The phrase six of one and half a dozen of the other denotes a situation in which the alternatives are considered equivalent—synonym: (as) broad as long.
This phrase is first recorded, as six of the one and half a dozen of the other, in the journal of Ralph Clark (died 1794), a British naval officer who was first lieutenant on HMS Sirius when the ship was wrecked in March 1790 on a reef at Norfolk Island, in the Pacific Ocean, off the east coast of Australia (HMS Sirius was the flagship of the First Fleet, which set out from England in 1787 to establish the first European colony in New South Wales, Australia); this is what Ralph Clark wrote on Saturday 24th April 1790 when the crew and the convicts were stranded on Norfolk Island:
a great Surf on the Reef —— Captain Hunter and Johnstone Lieuts Creswell and Johnstone went to Mount Pit to day —— Majr. Ross discoverd that Captain Hunters Servants (and he beleves his own Servents has Some hand it) have drunk or made away with all his Rum which he has been able to Save out of the Sirius —— of all the places in the World this is the greatest nest for Rascals it is impossible to trust any one of our men hardly much more any of the Convicts in Short there is no difference between Soldier Sailor or Convicts there Six of the one and half a Dozen of the other —— old Elliock was a man Majr. Ross placed the greatest confidence in and he and Ancott have Repaid the Major for the Confidence he placed in them as all Rascals Repay good Masters —— he has turnd them both of as has Captain Hunter his black Villian*——
—from The Journal and Letters of Lt. Ralph Clark 1787-1792 (University of Sydney Library, 2003)

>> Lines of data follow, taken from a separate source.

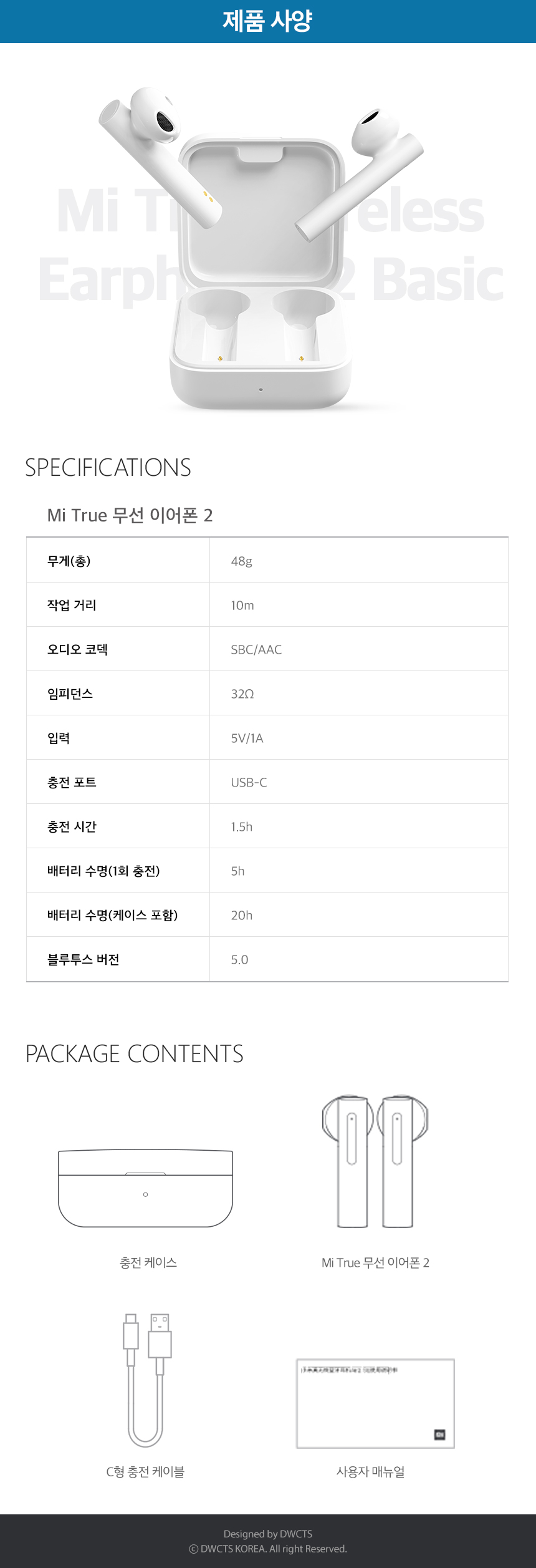
Task: Select the 무게(총) row label
Action: [69, 561]
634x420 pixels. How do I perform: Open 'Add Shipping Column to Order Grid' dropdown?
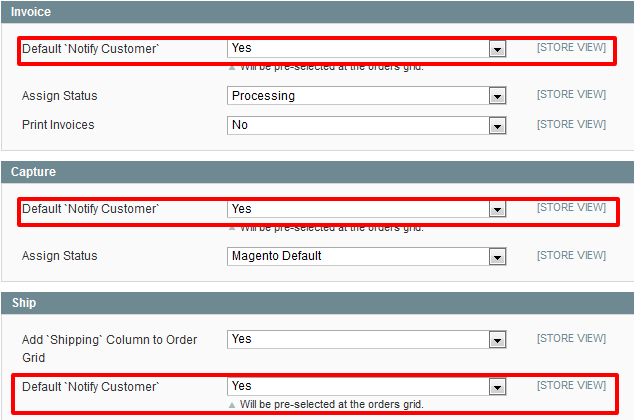pyautogui.click(x=365, y=340)
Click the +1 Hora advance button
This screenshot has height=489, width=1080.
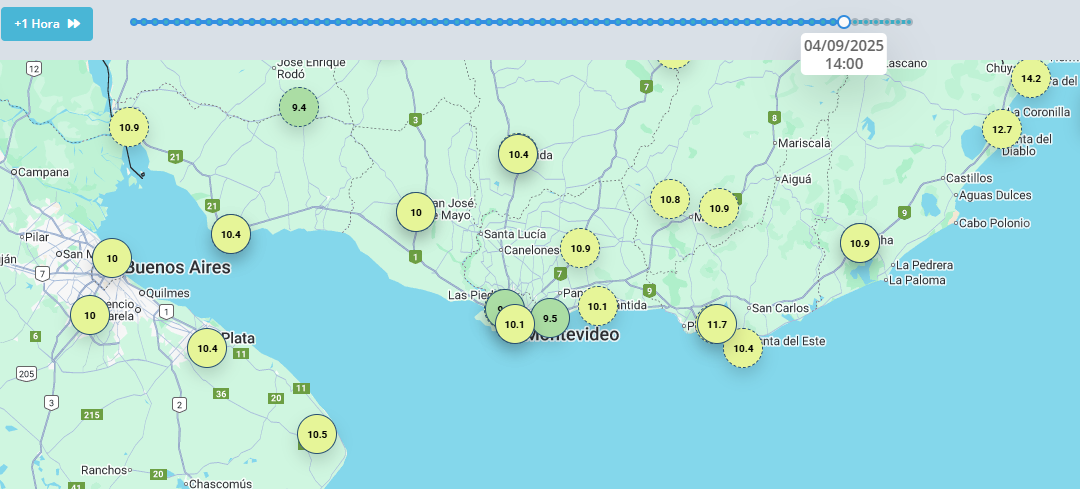(47, 24)
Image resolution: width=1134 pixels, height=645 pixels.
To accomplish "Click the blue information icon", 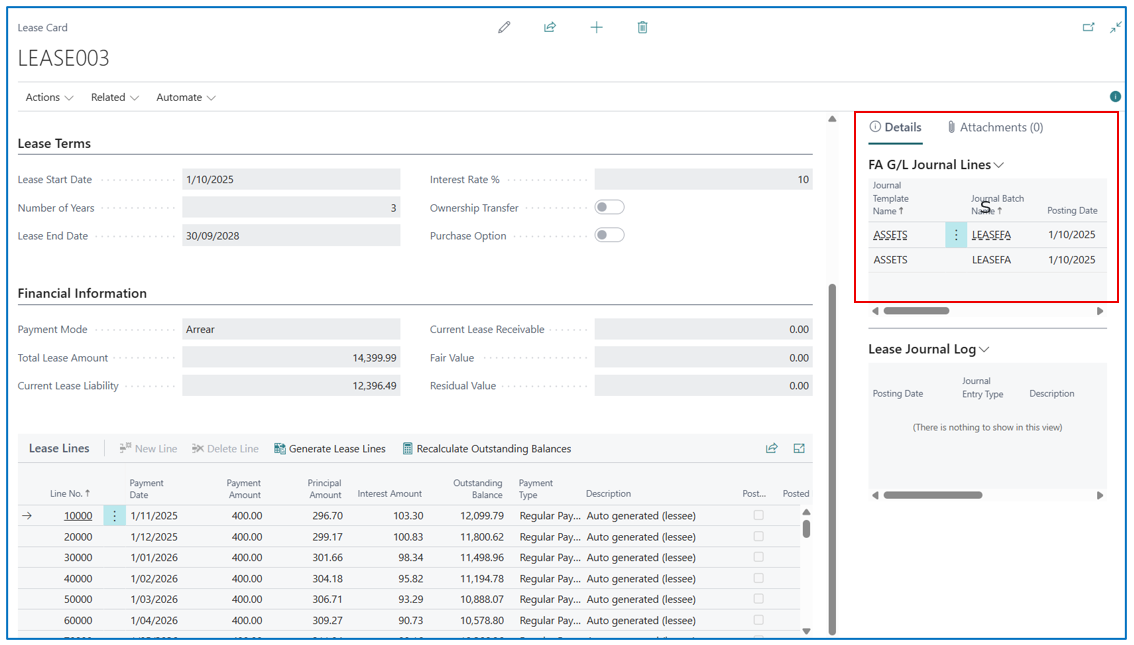I will 1115,97.
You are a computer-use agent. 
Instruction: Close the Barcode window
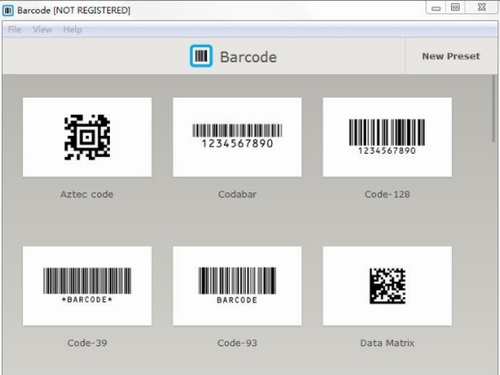point(482,8)
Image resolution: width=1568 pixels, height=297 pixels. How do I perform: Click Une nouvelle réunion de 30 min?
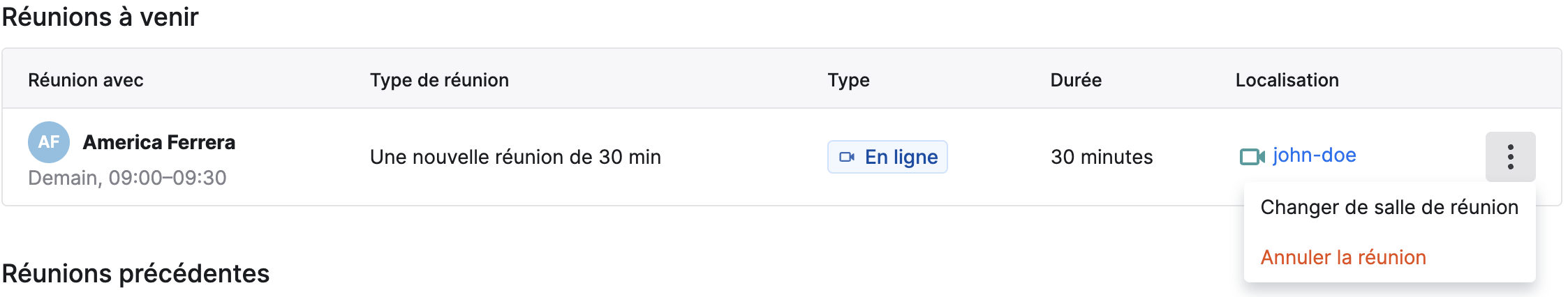(x=515, y=157)
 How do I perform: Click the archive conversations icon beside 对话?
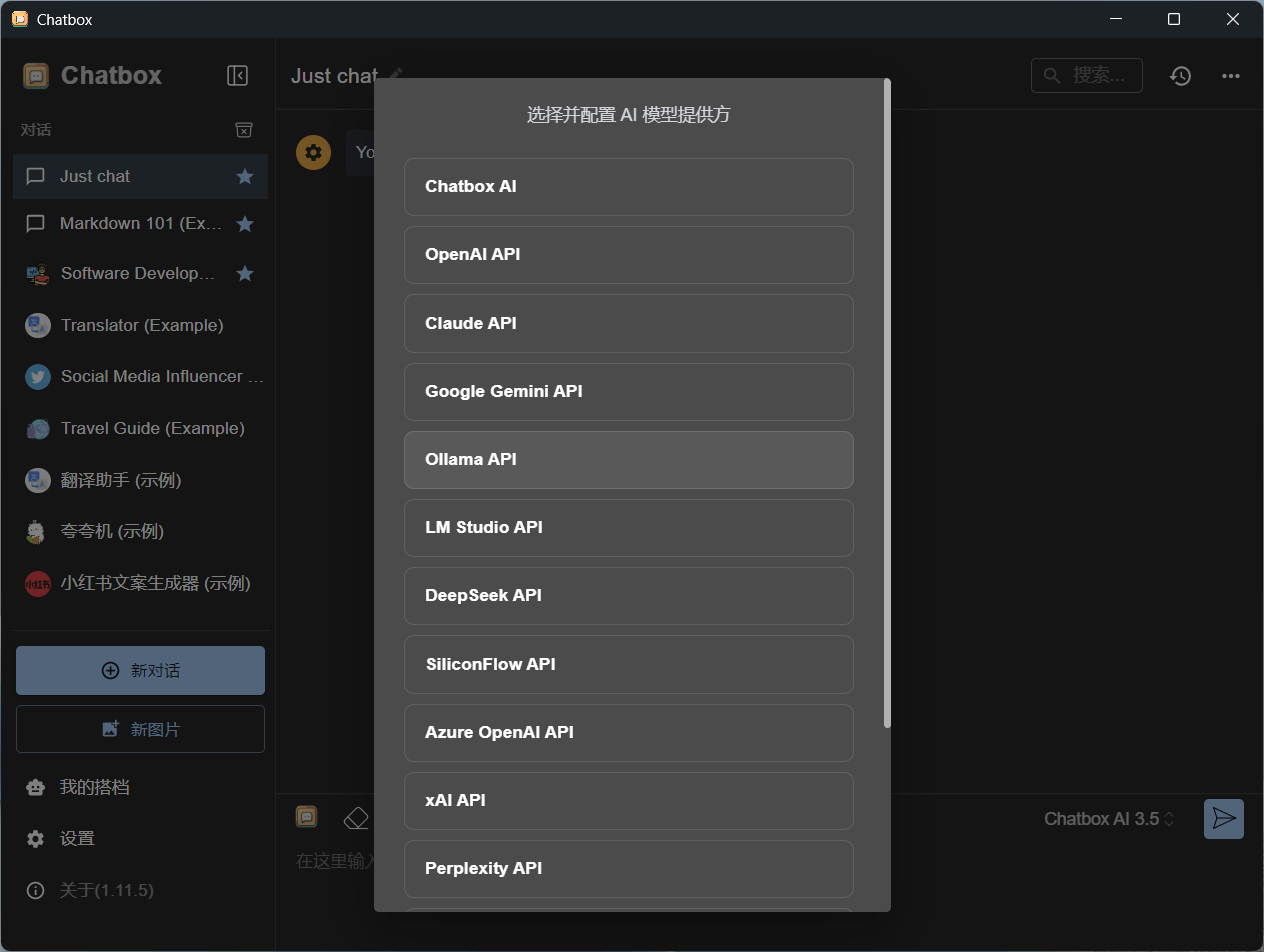click(243, 130)
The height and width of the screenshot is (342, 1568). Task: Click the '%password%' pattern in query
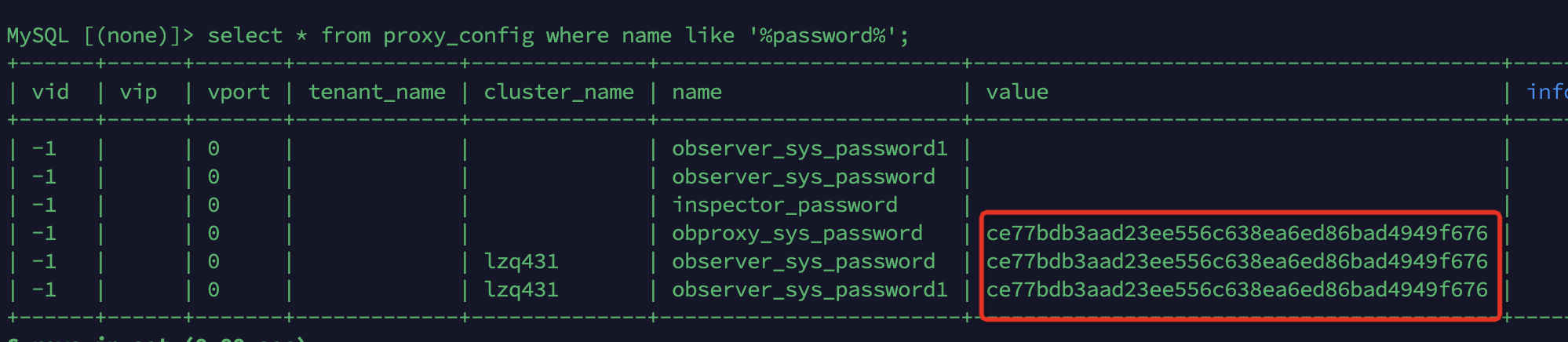[x=822, y=36]
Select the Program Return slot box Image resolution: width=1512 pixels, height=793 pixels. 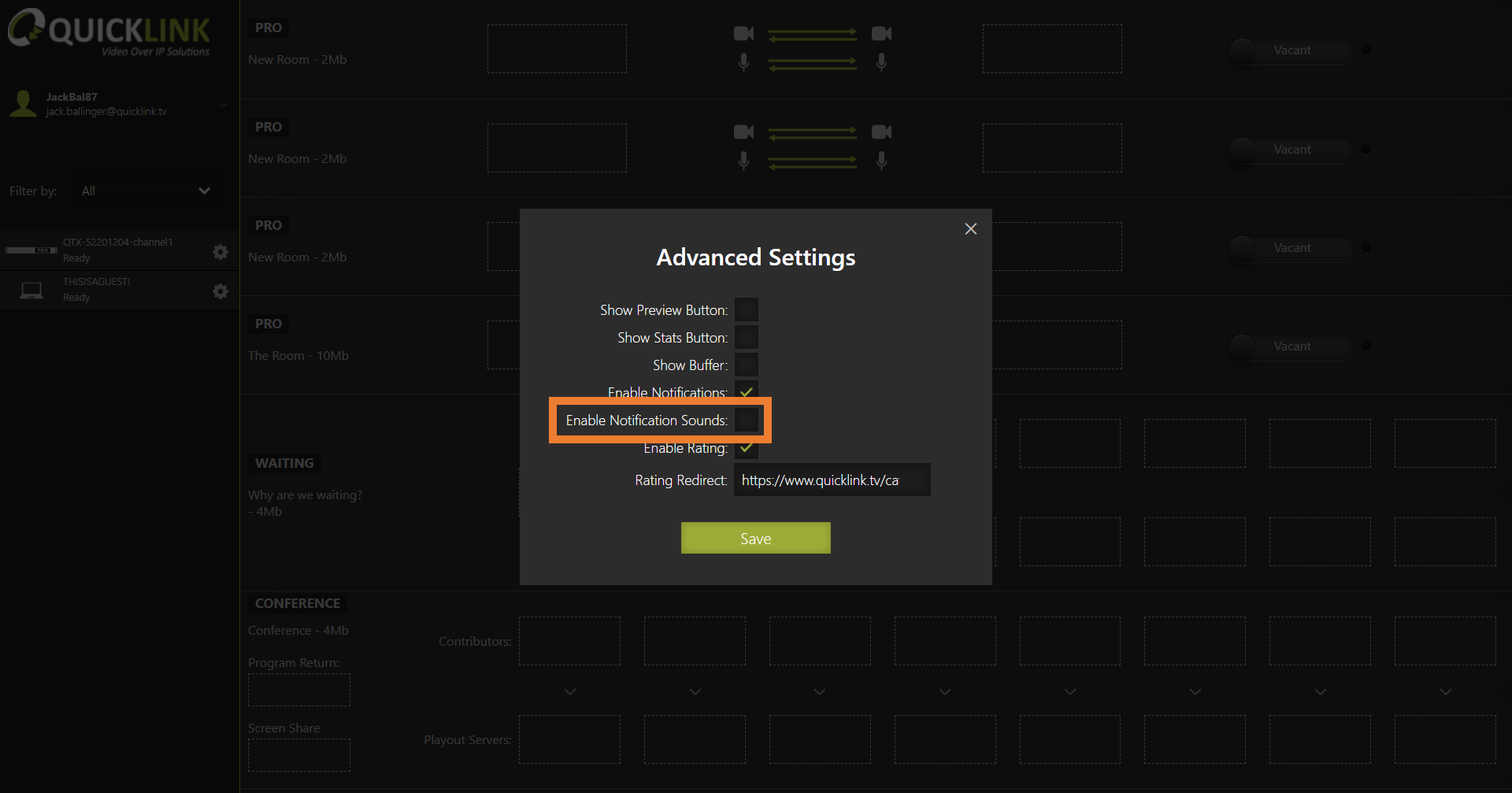click(299, 690)
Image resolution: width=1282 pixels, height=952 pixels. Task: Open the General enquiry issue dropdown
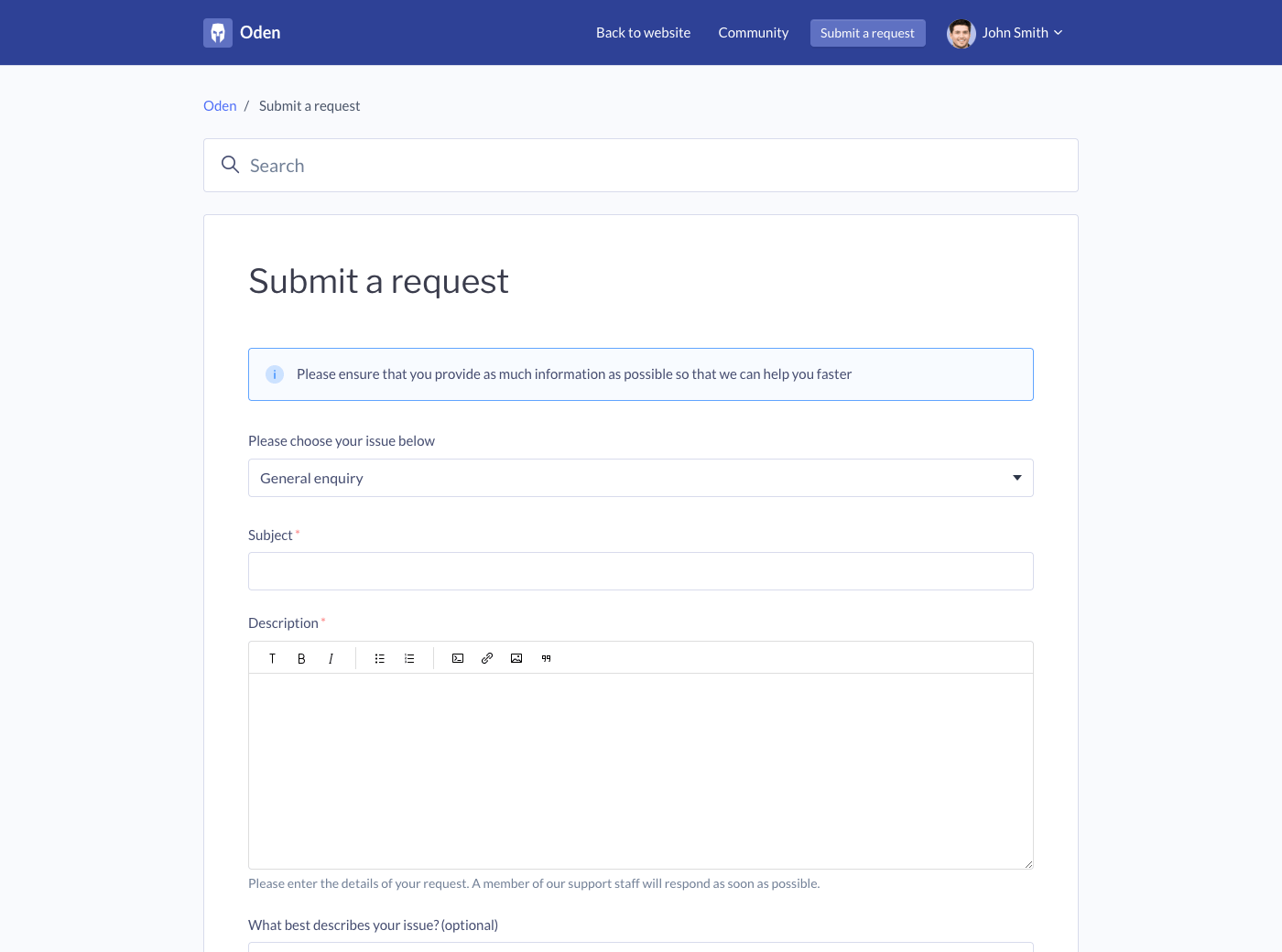pyautogui.click(x=640, y=478)
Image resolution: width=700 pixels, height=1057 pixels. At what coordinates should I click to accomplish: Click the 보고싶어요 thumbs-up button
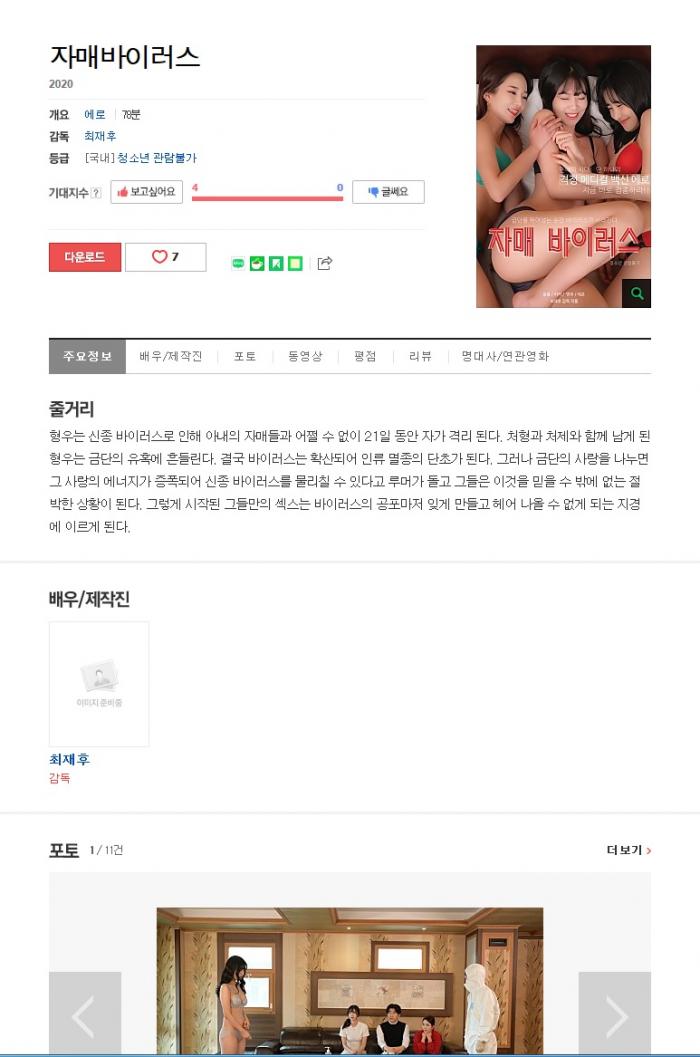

(* Clark seems to be alluding to the execution of the rum thieves.)
The second-earliest instance of the phrase, also as six of the one and half a dozen of the other, is from The Edinburgh Review, or Critical Journal (Edinburgh) of November 1820, in the review of The Bakerian Lecture. On the Composition and Analysis of the Inflammable Gaseous Compounds resulting from the Destructive Distillation of Coal and Oil; with some Remarks on their relative Heating and Illuminating Powers, by the English chemist William Thomas Brande (1788-1866), published in the Philosophical Transactions for 1820:
We must also take leave to observe, that in some parts of his inquiry, Mr Brande’s train of reasoning is a little fallacious. It is very like what mathematicians call, arguing in a circle. For example; he conjectures, from the specific gravity of oil gas, that it is composed of one volume of hydrogen and three of olefiant. He then makes a mixture in this proportion, and exposes it to the action of heat till the olefiant gas is decomposed—and he finds, of course, that it has increased by the quantity of olefiant gas in the original mixture—which only proves, that the olefiant gas has changed, by decomposition, into double the quantity of hydrogen;—which he knew beforehand must be the case,—and that the remainder is the hydrogen which he himself put into the mixture, and the quantity of which he might, therefore, have guessed without this process. He goes on to expose the mixture with chlorine to the action of light—and finds, after the chlorine and olefiant gas have been absorbed, that the original quantity of hydrogen remains in the jar—thus demonstrating that there are six of the one and half a dozen of the other.